Si d'autre souhaitent des infos sur la manie, n'hésitez pas...


----------



## cillab (4 Janvier 2014)

Moumou92 a dit:


> je viens de passer la soirée avec le chat Apple... Trois techniciens, pour finalement m'entendre dire qu'ils ne peuvent rien faire, que l'adaptateur est certainement défectueux et qu'il me faut le rapporter...
> 
> probléme, je n'ai plus ni la boite ni le ticket de caisse... je vais tenter d'aller voir un Genius ce week-end avec, je vous tient au courant!
> 
> ...




bonsoir 
si tu va dans un APPLE STORE prend ton IPAD SOUS LE BRAS et essaye ton nouveau sd CAMERA


----------



## Deleted member 284611 (4 Janvier 2014)

Oui, c'est une évidence:

Pour montrer au genius que ça ne fonctionne pas

Pour tester le nouveau

De toute façon, je ne sort jamais sans mon ipad...


----------



## cillab (5 Janvier 2014)

Moumou92 a dit:


> Oui, c'est une évidence:
> 
> Pour montrer au genius que ça ne fonctionne pas
> 
> ...




 tiens moi au courant si tu a la chance,d'en trouver un qui marche  vite joue au LOTO


----------



## flippy (8 Janvier 2014)

Bonjour. Je relance le sujet car je me pose la question suivante (avant d'investir ) : si je branche l'adaptateur carte-SD sur mon iPad mini (déc. 2013, mais non Retina), je peux copier mes photos sur celui-ci, mais est-ce que ça fonctionne dans l'autre sens (de l'iPad vers la carte SDD branchée à l'adaptateur) ???????????


----------



## cillab (8 Janvier 2014)

flippy a dit:


> Bonjour. Je relance le sujet car je me pose la question suivante (avant d'investir ) : si je branche l'adaptateur carte-SD sur mon iPad mini (déc. 2013, mais non Retina), je peux copier mes photos sur celui-ci, mais est-ce que ça fonctionne dans l'autre sens (de l'iPad vers la carte SDD branchée à l'adaptateur) ???????????

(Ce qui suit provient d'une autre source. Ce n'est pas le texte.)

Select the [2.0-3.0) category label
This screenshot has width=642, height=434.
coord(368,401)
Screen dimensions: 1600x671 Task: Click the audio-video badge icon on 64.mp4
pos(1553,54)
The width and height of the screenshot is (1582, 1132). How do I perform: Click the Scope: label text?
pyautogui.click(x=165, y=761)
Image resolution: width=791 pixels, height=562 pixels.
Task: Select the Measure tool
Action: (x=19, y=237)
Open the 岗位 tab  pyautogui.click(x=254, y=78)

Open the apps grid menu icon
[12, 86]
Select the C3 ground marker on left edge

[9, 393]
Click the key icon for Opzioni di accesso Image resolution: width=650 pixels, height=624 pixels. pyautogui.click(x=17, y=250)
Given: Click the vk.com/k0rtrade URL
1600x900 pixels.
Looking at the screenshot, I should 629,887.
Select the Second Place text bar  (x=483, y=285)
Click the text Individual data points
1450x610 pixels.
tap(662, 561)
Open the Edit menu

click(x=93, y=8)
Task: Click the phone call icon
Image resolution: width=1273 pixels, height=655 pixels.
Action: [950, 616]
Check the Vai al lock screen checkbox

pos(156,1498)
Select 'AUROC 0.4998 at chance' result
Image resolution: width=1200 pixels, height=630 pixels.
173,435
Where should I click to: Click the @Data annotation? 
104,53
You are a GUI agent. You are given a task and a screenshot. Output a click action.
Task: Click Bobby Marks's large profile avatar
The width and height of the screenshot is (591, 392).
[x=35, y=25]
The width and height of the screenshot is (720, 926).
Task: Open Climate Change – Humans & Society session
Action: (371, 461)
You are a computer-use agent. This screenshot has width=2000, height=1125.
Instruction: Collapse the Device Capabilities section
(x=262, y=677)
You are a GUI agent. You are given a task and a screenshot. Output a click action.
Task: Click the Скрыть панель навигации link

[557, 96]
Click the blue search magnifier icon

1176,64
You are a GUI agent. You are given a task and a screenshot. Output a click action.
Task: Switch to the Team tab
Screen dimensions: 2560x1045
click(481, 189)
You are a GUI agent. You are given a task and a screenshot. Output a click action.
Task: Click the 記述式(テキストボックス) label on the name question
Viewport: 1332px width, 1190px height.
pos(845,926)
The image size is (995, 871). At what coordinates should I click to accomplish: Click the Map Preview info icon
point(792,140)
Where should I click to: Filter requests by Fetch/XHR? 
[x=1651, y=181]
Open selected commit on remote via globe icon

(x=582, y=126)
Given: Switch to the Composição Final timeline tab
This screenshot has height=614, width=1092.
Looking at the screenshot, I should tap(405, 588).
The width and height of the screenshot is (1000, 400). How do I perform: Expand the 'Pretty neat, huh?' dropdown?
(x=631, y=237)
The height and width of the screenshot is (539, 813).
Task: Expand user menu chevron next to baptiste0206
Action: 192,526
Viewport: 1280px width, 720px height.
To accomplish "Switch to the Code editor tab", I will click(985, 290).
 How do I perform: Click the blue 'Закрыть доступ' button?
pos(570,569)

 NON NON ET NON c'est sans appel


----------



## flippy (8 Janvier 2014)

Bon :sick:. Je me suis mis à l'iPad que très récemment (sur Mac depuis 1988, c.à.d. au millénaire dernier) et je trouve l'engin particulièrement restrictif pour les échanges de données. Si on n'a pas de NAS sous la main, il faut _clouder_ à tour de bras et moi qui est un internet à ras les paquerettes, c'est dur ... Pour le moment l'iPad ne remplacera jamais un Mac (je trouve ça plutôt - très, très -dommage  )...


----------



## Deleted member 284611 (11 Janvier 2014)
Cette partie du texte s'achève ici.